La manteca y el aceite


Un taxista (este colectivo es sabio como pocos) me dijo hace poco que la clave de la cuestión estaba en “la manteca”. Cito al diccionario: “Grasa del cerdo y de otros animales”.

No estoy hablando de repostería ni de cocina, hablo de la política local, igual que hacía el taxista en cuestión. A saber.

La manteca a la que se refería el taxista se traduce cada martes en convenios varios que va aprobando el Consejo de Gobierno. Unas cuantas decenas de miles de euros para el CERMI, otros más para la FPAV, otros más para las comunidades del crisol… Y así podríamos seguir hasta rellenar cuatro páginas. Que no se me ofendan los citados. No son distintos a nadie en esta ciudad.

Reciben con la sonrisa de decir treinta y tres. Internamente les duele La Venta y públicamente la maquinaria de la Ciudad funciona perfectamente engrasada. Sobra manteca para que los rodamientos no rocen con nada ni nadie aunque con el calor que genera la velocidad se derrita.

El hecho es que esta ‘práxis’ administrativa reporta beneficios electorales que hacen que la maquinaria se pueda poner a muchas revoluciones no sin generar más calor.

Pero para que todo vaya bien, al mecánico (oposición) no se le puede dejar ver con calma todas las partes de la maquinaria. Vaya a descubrir que en algún lugar del mecanismo hay alguna pérdida.

Lo indignante de esto. Lo peor. Se encuentra en que esas piezas de la maquinaria social reciben su mantecoso baño no como lo que debería ser: un derecho de los pistones y una obligación del político mecánico, sino como una prebenda. Y ya se encarga el cruel patrón de la mecánica de dejar claro que es una prebenda y que exige algo a cambio, generalmente un voto, a veces otras cosas igualmente intangibles.
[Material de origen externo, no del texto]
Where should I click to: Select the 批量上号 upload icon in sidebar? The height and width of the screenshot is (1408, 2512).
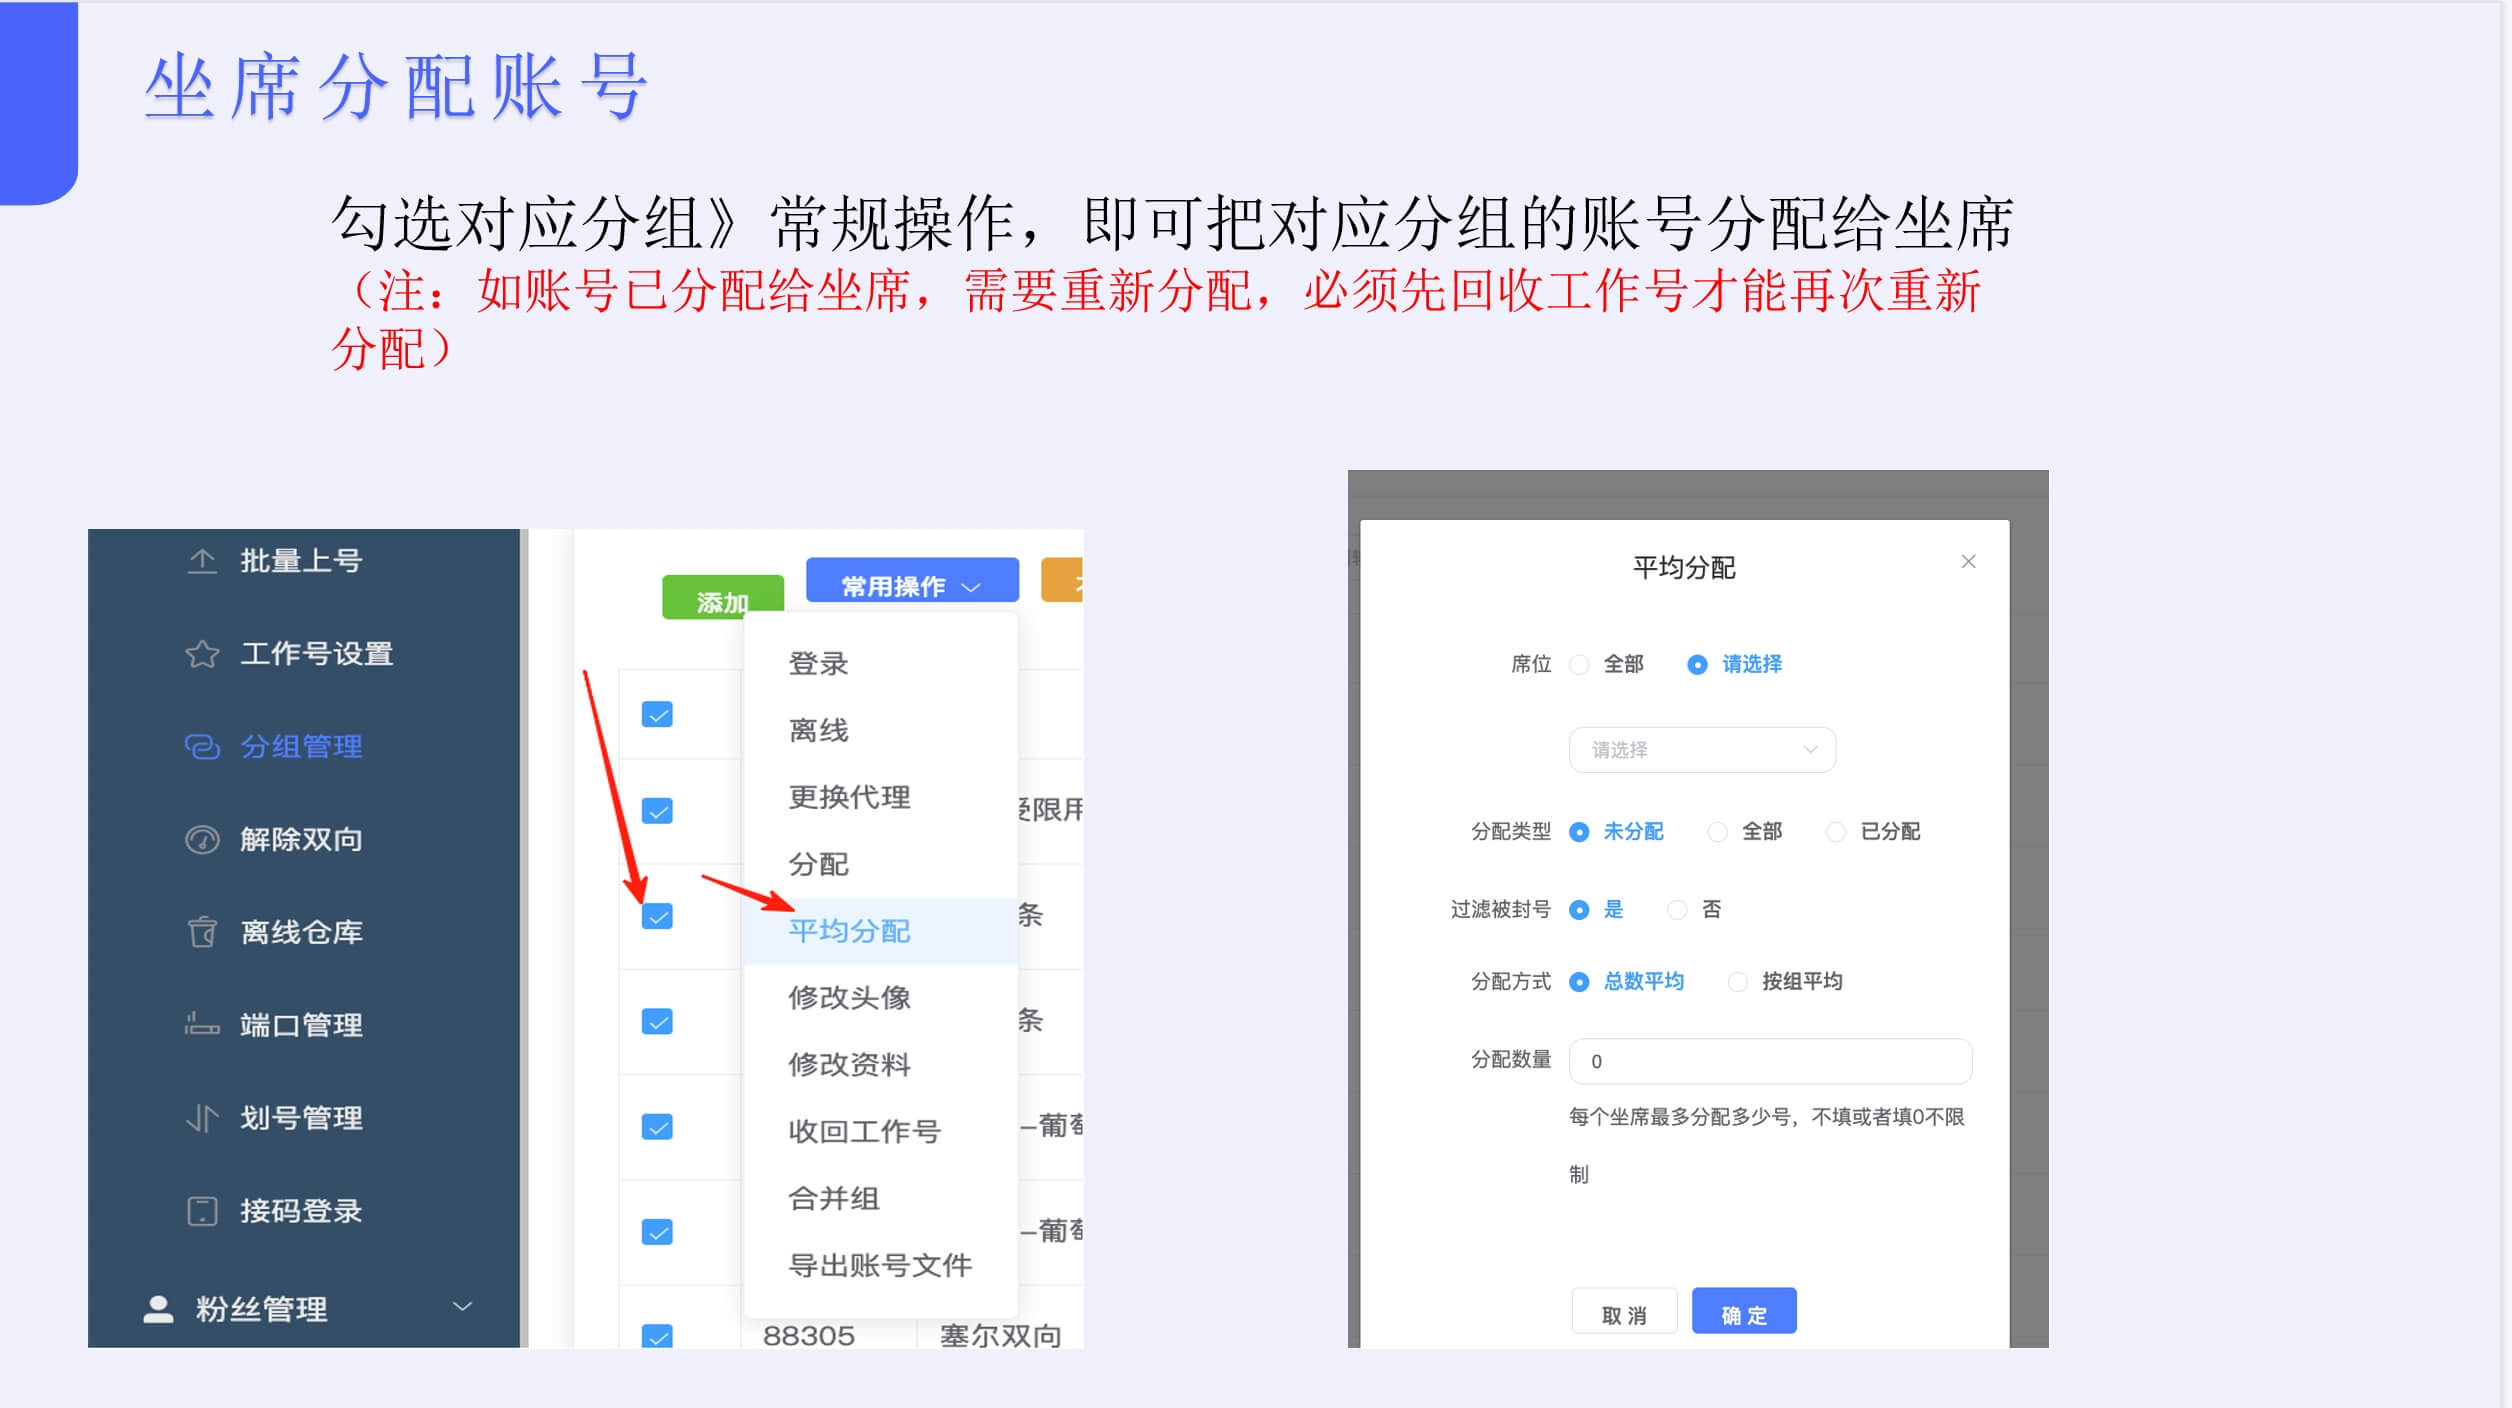click(200, 561)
Así unos y otros siguen contentos y el que recibe llega a convencerse de que como no hay nadie enfrente del patrón que revise todo con lupa lo mejor es hacer caso del engrasador y seguirle el juego para que no se acabe el baño. Se extiende el terror en tiempos duros en los que, como en la posguerra, la manteca no se vende en envases perfectamente empaquetados, revisados por el organismo regulador y debidamente etiquetados, sino a granel. Es un bien necesario, escaso y preciado. Hay hambre y ambición de tiempos mejores.

Y una vez que se ha hecho cundir el terror, es fácil mantener el régimen en paz. Nadie ha inventado la manteca. Ya estaba ahí, antes incluso de que llegaran las urnas llenas de papeletas que no chorreaban grasa sino ideales, convicciones y ganas de construir un mundo más justo y mejor en donde todos tuvieran lo que merecen y lo que por derecho les corresponde. No por caridad.

La manteca emblandece el espíritu y engorda las cadenas que atan a los ideales, a las convicciones, a la justicia y en definitiva a la libertad a la cama de la ruina moral y social. Generan colesterol en el sistema pudiendo llegar a generar un colapso cardiaco. Y usted se preguntará por qué he pasado yo de hablar de máquinas a hablar de hombres. Porque unos entienden el sistema como una maquinaria y otros, yo por ejemplo, como una prolongación de los seres humanos reunidos en colectividad y sociedad.

Lo increíble de toda esta historia fea que estoy contando, lo que no me deja respirar ciertos días con tranquilidad es que no parece que nadie tenga valor para romper con esas cadenas. No parece que nadie sea capaz de exigir derechos aún a costa de no recibir su baño de manteca, la subvención que por derecho y no por mendicidad le corresponde. La que por salud del sistema le corresponde y no por comulgar religiosamente con lo que diga el político erigido en párroco… ¿O era al revés?

¿Lo pillan? Políticos convertidos en dadivosas instituciones con las que conviene llevarse bien para que tengan a bien tener gestos caritativos con sus administrados y administrados, instituciones y asociaciones convertidas en fieles temerosos del poder divino. En mendigos cuyos servicios están en venta. Sobra decir que si estoy en lo cierto el sistema se ha corrompido. Pero por si acaso voy a recordar como debería ser en realidad:

Las administraciones dirigidas por los políticos elegidos en las urnas tienen en su obligación servir a la ciudadanía (nunca al revés). También la de ser transparentes. Y la ciudadanía, los votantes y también los que por edad todavía no son electores y también los que por pasotismo no van a las urnas y después se quejan amargamente en la barra de un bar tienen en sus derechos exigir una gestión eficiente de sus impuestos, de su dinero (nunca mendigarlo).